I led the professors through a discussion of the emerging trends in education – basically, how universities are strating to experiment at scaling up remote learning techniques, known as MOOCs (Massive Online Open Courses). At the low end, it’s basically just pointing a webcam at a professor while he/she delivers a lecture; you can see examples of this all over YouTube, actually.
However, a much more interesting and productive use of our collective brainpower is not just to figure out the simplest use of digital video + online streaming technology … but to try to imagine a new way that we can use tech to take over the parts of the teaching process where they make sense, and then use the time that’s freed up to do the kinds of things that only an in-person human-to-human interaction can accomplish.
To that end, I gave a short lesson on how to compose and shoot basic online video, and then set them loose with their new iPads to shoot each other talking about the class they were teaching.

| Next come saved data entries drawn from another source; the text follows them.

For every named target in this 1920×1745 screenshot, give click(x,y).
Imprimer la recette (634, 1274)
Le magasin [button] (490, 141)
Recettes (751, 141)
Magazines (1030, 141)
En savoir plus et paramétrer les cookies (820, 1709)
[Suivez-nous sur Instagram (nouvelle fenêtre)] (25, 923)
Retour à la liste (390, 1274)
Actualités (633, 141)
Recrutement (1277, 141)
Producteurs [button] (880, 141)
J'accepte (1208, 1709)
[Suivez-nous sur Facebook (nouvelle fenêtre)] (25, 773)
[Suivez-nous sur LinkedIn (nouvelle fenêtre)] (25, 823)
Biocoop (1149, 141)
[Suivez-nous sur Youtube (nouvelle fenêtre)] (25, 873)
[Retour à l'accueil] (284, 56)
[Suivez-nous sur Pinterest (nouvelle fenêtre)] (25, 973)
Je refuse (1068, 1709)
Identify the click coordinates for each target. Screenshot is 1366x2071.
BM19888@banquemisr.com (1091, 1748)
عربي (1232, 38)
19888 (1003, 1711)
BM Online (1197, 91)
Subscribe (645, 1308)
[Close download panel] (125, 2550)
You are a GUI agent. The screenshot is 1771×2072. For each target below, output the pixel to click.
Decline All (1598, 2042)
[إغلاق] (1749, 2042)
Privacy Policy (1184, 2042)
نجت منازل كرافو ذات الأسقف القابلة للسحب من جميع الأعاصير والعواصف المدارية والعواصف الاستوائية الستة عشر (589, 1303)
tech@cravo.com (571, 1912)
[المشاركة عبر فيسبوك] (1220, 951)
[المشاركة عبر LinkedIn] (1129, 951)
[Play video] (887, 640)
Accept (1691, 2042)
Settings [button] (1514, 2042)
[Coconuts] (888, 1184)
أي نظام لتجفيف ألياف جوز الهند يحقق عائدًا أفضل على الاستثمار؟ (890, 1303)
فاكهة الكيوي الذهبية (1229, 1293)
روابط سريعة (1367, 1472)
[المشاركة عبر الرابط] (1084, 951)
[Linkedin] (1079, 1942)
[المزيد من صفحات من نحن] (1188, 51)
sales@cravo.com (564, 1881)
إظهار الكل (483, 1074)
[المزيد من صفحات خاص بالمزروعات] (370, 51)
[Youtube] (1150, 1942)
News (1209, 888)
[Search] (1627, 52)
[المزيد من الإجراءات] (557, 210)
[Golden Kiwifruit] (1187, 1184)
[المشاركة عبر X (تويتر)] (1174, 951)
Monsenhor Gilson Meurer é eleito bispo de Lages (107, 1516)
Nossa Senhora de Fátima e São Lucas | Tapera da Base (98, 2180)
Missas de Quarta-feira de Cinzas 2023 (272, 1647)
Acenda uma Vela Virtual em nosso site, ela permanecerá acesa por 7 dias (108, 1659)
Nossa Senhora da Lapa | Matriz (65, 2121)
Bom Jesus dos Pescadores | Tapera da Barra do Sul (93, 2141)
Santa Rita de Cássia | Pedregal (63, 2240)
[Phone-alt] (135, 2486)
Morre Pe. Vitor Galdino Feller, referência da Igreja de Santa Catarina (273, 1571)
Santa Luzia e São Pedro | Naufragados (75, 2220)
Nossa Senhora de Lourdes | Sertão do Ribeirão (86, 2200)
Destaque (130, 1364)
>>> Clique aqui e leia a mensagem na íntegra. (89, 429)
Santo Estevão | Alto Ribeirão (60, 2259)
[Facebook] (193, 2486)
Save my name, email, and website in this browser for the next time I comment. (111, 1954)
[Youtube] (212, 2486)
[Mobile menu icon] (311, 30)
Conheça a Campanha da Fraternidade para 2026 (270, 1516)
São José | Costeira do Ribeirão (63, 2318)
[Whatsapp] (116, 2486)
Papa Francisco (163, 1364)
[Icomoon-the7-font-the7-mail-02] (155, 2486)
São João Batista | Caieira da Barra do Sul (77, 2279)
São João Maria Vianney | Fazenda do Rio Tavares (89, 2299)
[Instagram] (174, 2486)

The point was to get them to think about how they would market themselves in the future, if they were to find themselves in a world where all universities are virtual, and students can pick and choose from the professors they want to learn from.
Yeah, the parallels between what is happening to newspapers and TV stations and what is about to happen to higher education are pretty clear.
Anyway, I then ran around the room, showing them how to import the clips into iMovie on their iPads, and then trim the clips, adjust the sound, and put very basic graphic titles on the clips.
Since I’m writing this post from a friend’s house in near Essex, England, I’ll have to finish with the links to the videos and a gallery of photos from Kiev (and elsewhere) in an upcoming post.